Okay, I have to be honest. This wasn’t my worst day ever, but the day it happened it felt like the worst day ever. And, if I really think about it, it may have been my worst professional day ever.
So, here is what happened:
I had just started my second job as a development professional. I was in my late 20’s and ready to make my mark in the world. I was hired to be the development director of a small non-profit that trained people with disabilities in computer technology. It was a great mission. Take people who are on public assistance or on disability, train them, and find them high-paying jobs in the computer industry. Awesome, huh?
Since this was a small shop, I basically had to do a little bit of everything. Annual fund, events, grant-writing and cultivate major gifts. I loved it.
About a month into the job, after having reviewed all of our major donors, I came up with a list of donors who hadn’t given in a while…like maybe a couple of years.
One of these donors was a board member. I was salivating. Board member…hasn’t given in two years, and this guy had money!
I talked with the President of the non-profit and told him I wanted to meet with this board member and get to know him. The President was more than happy to have me get out and meet him.
So, I set up the meeting to go out to his workplace. Getting to know him??…all I’m thinking about on my drive over there is how I’m going to ask this guy for $20,000 and come back to present the check to my boss. I knew this guy had money and for goodness sakes he was a board member…how dare he not give?
I just knew when I got back to the office with that check the President would shake my hand, pop the champagne and wonder why he hadn’t hired me years ago. Oh, what a joyous day this was going to be.

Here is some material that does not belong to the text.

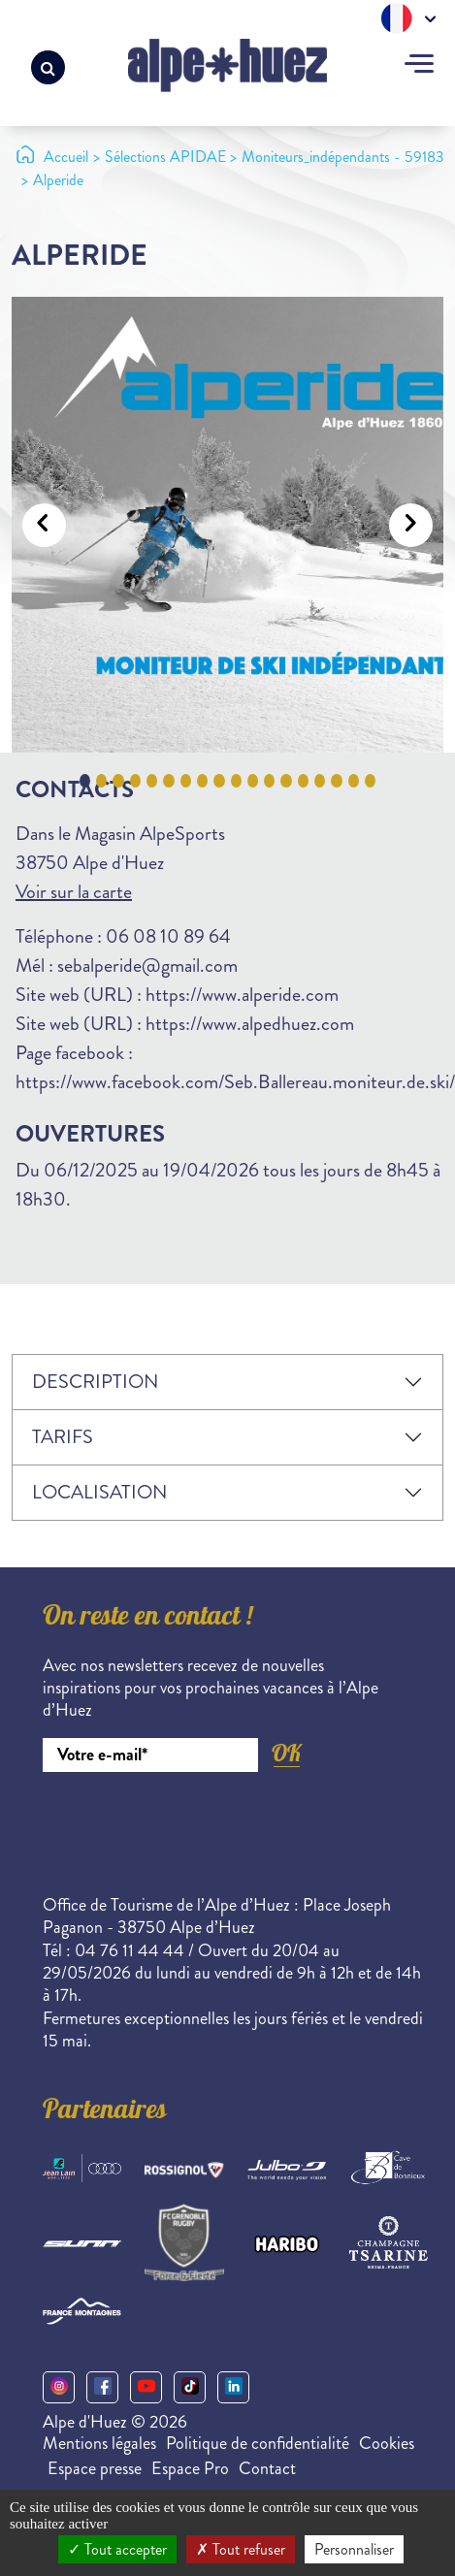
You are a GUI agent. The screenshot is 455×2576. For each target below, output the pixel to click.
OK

I finally get to the office and sit down with the board member. For some reason this guy goes on and on about his work, his wife and kids, vacations…I’m not paying one bit of attention. All I’m looking for is the right opportunity to ask him for the money.
Then, a pause in the conversation…I jump on it, like white on rice. “Soooo”, I said, “you’ve been a board member for about 4 years and I noticed you haven’t given in the last couple of years…I’m wondering if you could make a $20,000 gift today?”
YES! I said it. I did the big ask…
“Wha?, um…I don’t…wait, hum…yeah, I think I can do that, I might need to move some things around, but I, I think that’s doable.”
I shake his hand, quickly say goodbye, pat myself on the back and speed back to the office to tell the President the great news!
“I’m awesome”, I thought. “Here I am only one month into the job, and I’ve already landed the biggest individual contribution in this non-profit’s history!”
I get to the office and the President is out the door ready to greet me…however, he doesn’t have a smile on his face. “Jeff, could you come into my office?” Huh? This isn’t sounding so good.
Then he goes on, “Jeff, what the hell happened with Tom?” (not real name) “ He just called and said he met with you and you blindsided him by asking for a $20,000 gift! He said he was so taken aback by your brashness he felt obligated to say yes. Jeff, he just resigned from the board!”
No knot in the history of humankind was wrapped so tightly around a stomach as it was mine at that moment. I thought I was going to pass out and die right there.
Luckily, my boss was a man of great compassion and grace. He knew my intentions were good…but my methods were….well, let’s just say it doesn’t smell good.
Needless to say, I learned a lot that day. The worst day of my professional career. But things eventually got better. Actually, some time later, I was able to go back to that board member and ask forgiveness. Soon afterward he came back to the board and gave us that $20,000.
If you have read any of those “Ten Reasons why Most Major Gift Programs Suck” from my previous posts, I think I butchered just about all of them with that one visit.
Here’s a quick recap of all I did wrong:
- I went after the money, not the relationship-all I was thinking about was bringing that check back instead of developing a relationship with this donor.
- I didn’t do my research—had I done my research I would have realized that Tom started a new business 2 years ago and was struggling financially. What a bonehead I was.
- I didn’t listen to the donor—Tom was trying to tell me who he was and all I was doing was thinking about how I was going to make the “ask.”
- No Plan—I didn’t have a real plan for Tom or any of the other major donors. I just was going to go at them and make them cough up some money.
- I didn’t look at this donor as a partner—I only looked at him as a source of cash, and even worse, as someone who “owed” the organization because he was on the board and hadn’t given in awhile. Gosh, how arrogant could I have been?
I guess you could say I grew up a lot that day. While it was an incredibly painful experience for me, it allowed me to reflect, learn and change the way I approached major gift fundraising.
I also learned a lot about grace, forgiveness and second chances. I always have appreciated the way my boss handled that situation. He allowed me to make a huge mistake and learn from it. For that, I will always be grateful.